It All Depends On Your Definition of “Better”

Sometimes I’m afraid that Jon is going to suck Leta’s brain out her nose when he tries to clean out her boogers with the blue rubber syringe. The clearing out of the infant nasal passages is not something I signed up for when I acted on my biological urge to procreate. Neither is the dreaded clipping of the infant fingernails. These things serve more to torture the mother of the infant than they help to keep the baby de-clawed or snot free, and when Jon gleefully reaches for the infant clippers I have to flee the room and hide my head in the oven.

You’d think that I would be prepared for this, having spent the last two years clipping Chuck’s claws. But you haven’t seen Chuck’s claws, and I’m sure that if you did you would have a completely different opinion about me and my notion of decency. I am tortured by the popping sound of the clipping and the very real possibility that I might cut him and cause him to bleed, something I have done on more than one or two or ten occasions.

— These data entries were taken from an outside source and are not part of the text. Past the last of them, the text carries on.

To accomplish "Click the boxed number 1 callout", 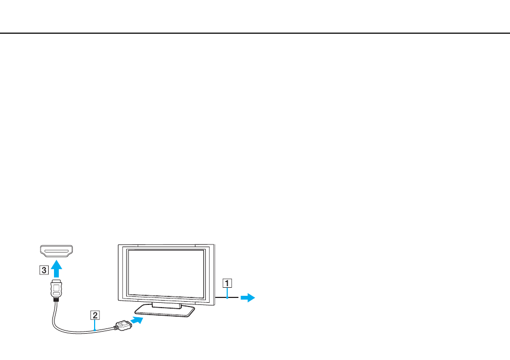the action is click(227, 283).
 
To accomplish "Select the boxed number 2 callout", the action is click(95, 315).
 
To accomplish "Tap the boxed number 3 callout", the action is click(44, 270).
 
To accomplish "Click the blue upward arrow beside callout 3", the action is click(57, 269).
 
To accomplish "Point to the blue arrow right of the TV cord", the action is click(248, 297).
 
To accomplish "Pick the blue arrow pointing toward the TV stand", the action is click(137, 320).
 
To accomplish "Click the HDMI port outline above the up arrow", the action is click(56, 251).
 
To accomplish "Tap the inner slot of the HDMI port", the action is click(56, 251).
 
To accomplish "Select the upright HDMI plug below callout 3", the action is click(57, 288).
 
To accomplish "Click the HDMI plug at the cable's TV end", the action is click(122, 326).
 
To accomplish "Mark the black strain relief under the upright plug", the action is click(57, 300).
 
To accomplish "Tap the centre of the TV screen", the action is click(166, 274).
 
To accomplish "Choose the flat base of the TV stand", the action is click(165, 311).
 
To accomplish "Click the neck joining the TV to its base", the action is click(166, 305).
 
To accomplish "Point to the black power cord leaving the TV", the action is click(227, 297).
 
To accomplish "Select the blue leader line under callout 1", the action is click(227, 293).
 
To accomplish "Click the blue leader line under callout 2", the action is click(95, 325).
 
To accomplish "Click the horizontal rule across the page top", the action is click(255, 33).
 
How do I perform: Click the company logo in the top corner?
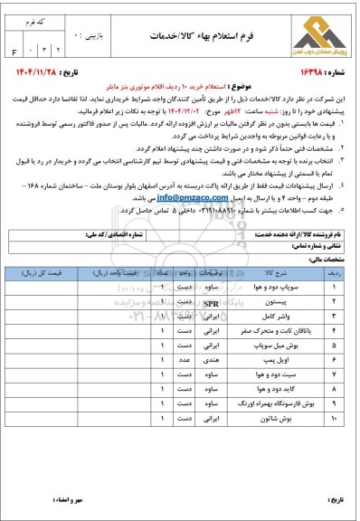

A few days ago we clipped Leta’s fingernails for the first time, a process that involved turning off all peripheral noise, turning on all the lights, and holding our breath until near suffocation. It took about an hour to finish all ten fingers because we would pause between each clipping to admire each and every adorable joint and knuckle in her hand. It’s become a pastime in our home to dissect the DNA of all of Leta’s body parts. The knuckles on her index fingers are definitely Armstrong DNA. Her cuticles are definitely Hamilton. The size of her hands in general are the monstrous combination of the two families colliding.

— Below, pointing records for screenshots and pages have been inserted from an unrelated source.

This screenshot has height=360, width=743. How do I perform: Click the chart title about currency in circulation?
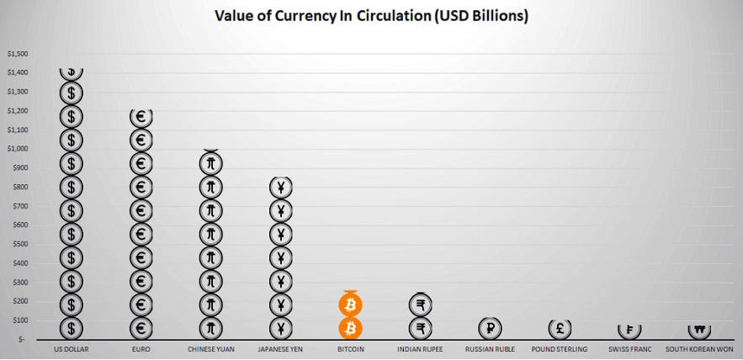coord(371,16)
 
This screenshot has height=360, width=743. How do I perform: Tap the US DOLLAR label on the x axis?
coord(71,348)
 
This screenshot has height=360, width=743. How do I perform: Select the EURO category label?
coord(141,348)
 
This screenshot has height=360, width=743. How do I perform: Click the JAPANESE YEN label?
coord(280,348)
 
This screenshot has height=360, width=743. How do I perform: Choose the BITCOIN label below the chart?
coord(350,348)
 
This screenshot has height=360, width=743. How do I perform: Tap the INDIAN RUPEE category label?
coord(421,348)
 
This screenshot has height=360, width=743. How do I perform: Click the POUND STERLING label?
coord(561,348)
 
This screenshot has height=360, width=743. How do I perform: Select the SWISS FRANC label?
coord(631,348)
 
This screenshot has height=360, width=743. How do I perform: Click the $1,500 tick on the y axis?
coord(17,54)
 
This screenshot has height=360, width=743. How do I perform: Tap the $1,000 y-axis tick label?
coord(17,149)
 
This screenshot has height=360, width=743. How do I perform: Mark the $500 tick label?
coord(19,244)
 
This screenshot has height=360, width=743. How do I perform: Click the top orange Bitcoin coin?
coord(350,304)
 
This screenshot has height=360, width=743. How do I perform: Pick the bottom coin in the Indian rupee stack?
coord(421,327)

Many of you have sent encouraging emails guaranteeing me that things will get better, and I really appreciate your thoughts. However, I have to believe that perhaps what you really mean is that things get better only in the sense that you sort of become used to living this way. Parenthood turns your whole body into one giant callus. The past five days have been unbelievably hard, harder than when I thought things couldn’t get harder, but my crying fits have slowly disintegrated into fits of eye-rolling or sighing or throwing my hands up and saying What the fuck, child? You couldn’t wait to pee until I had put the diaper ON your butt?

One thing that I have definitely become used to is the anxiety attack that hits me every day at about 6:30 PM when I start to realize that I may not get to sleep that night. Leta’s sleeping schedule is completely unpredictable despite our best efforts at establishing some sort of routine to set her clock. During the day I don’t let her take naps longer than a couple hours, and I listen to music or to the TV at an elevated volume to let her know that IT’S DAYTIME! Nothing says daytime better than the squawking, spasmodic screams of Oprah Winfrey’s middle-aged audience learning that they are going to get a gift at the end of her show, especially when the television is turned up so loud that Chuck is hiding underneath the bed. And normally I would be very annoyed at her audience, because IT’S JUST A T-SHIRT, YOU IDIOTS. But they are very good at keeping my baby awake, and so now I’m all SCREAM! SCREAM, YOU IDIOTS!

When it’s time to go to bed we give Leta a warm bath, and then we turn off all the lights and mute the television just low enough that we can hear the truth and the light that is Jon Stewart. We’ve tried sleeping with her in between us, with her underneath my arm, with her on Jon’s chest, and with her in a bassinet beside the bed, all to varied and irregular results. She’s very loud when she’s asleep and when she’s on the verge of sleep, and as her mother I hear EVERY SINGLE sound she makes — every grunt, every sigh, every angry attempt to pass a stuttering fart. Leta will go an average of three minutes without making a noise, and then at the end of that three minute stretch she will explode with noises as if to say Ha ha! Just kidding!

And it doesn’t really matter how many hours she’s been awake during the day. Her primary goal in life right now is to torture her mother, and she has figured out that the easiest way to do this is to stay awake by any means possible. Her strategy this week is to spit out her pacifier every five or six minutes and to make loud noises until I stick it back into her mouth. So last night I spent the hours from 10 PM until 2 AM sticking her pacifier back into her mouth. By 5 AM this morning, after two feedings and another hour of pacifier relocation, I honestly considered duct taping the damn thing to her face.

But I haven’t been driven that insane just yet. My level of insanity might drive me to use masking tape or at least something less industrial. Perhaps a Velcro product. Or maybe I resort to what every new mom feels at this point but is afraid to admit and I THROW HER OUT THE WINDOW. That would totally work.

(note: I would never throw Leta out the window. I may, however, throw myself out the window.)